To the Editor:
With typical lucidity, Eric Cohen demonstrates how and why it is that modern science and some of its faith-oriented critics find it so hard to understand human things in human terms [“The Human Difference,” December 2006]. It would be comforting to think that the liberal arts and humane learning could step in and supply what is missing. But the intellectual currents that form the mainstream of the contemporary humanities—historicism, relativism, and postmodernism—start from a dogmatic position that calls into question the very notion of a human universal.
Postmodernism, for example, accepts the Baconian/Cartesian view of a world that is essentially malleable by will and desire. Thus, any discussion of the human comes to be understood as merely one “narrative,” likely infected by the race, class, or gender assumptions of its “author.” It is disheartening when what is most needed is least available, but there are grounds for hope that Mr. Cohen’s call for a “far richer portrait of man than that offered by ‘natural selection’ or [intelligent design’s] ‘irreducible complexity’” will be heard.

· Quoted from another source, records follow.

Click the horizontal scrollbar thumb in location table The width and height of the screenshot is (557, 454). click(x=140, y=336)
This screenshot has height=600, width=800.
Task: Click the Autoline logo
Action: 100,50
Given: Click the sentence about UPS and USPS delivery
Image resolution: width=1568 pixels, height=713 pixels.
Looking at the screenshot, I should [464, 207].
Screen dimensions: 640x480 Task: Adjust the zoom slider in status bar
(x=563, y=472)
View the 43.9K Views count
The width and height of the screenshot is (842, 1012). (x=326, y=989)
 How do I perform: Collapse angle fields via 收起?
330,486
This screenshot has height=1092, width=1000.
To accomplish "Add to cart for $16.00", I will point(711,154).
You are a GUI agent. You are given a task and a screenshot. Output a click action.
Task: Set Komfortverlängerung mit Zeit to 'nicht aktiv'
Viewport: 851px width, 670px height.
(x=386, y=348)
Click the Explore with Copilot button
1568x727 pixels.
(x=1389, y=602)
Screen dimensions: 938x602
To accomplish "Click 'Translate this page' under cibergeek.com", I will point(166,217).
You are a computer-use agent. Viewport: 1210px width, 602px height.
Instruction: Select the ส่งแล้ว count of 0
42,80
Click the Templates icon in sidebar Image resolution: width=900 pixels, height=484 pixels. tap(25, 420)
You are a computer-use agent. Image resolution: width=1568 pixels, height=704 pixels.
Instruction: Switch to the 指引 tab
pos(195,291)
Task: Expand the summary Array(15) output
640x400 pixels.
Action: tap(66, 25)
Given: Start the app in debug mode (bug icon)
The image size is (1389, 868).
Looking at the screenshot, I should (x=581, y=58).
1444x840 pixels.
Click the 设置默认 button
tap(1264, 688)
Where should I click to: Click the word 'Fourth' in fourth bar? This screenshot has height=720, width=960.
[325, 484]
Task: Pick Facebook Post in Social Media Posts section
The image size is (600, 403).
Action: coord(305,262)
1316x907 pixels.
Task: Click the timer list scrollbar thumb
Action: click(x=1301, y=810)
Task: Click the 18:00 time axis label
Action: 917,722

As his essay hints, some advocates of scientific and technological development are becoming increasingly bold in their disdain for the merely human, which they suppose to be an accidental result of blind forces. While still relatively few in number, these activists move the discussion of the uses of science and technology far beyond the broadly accepted realms of facilitating health and well being. The scientific knowledge that will give us unprecedented powers to heal will also, in their view, allow us to redesign ourselves, and they are confident that they know what improved design means. This portrait of “progress,” which openly accepts the prospect of the extinction of man as he has heretofore lived, is just the sort of thing to galvanize serious discussion of what it means to be human.
The Jewish tradition has impressive resources to provide to such a conversation. While both aggadic and halakhic discourse are emphatically “for the sake of Heaven,” they also represent clear-eyed views into our human strengths and weaknesses. Take even a relatively simple statement from the midrash: “Regard all men as if they were bandits, yet honor them as if they were like [the great sage] Rabbi Gamliel.”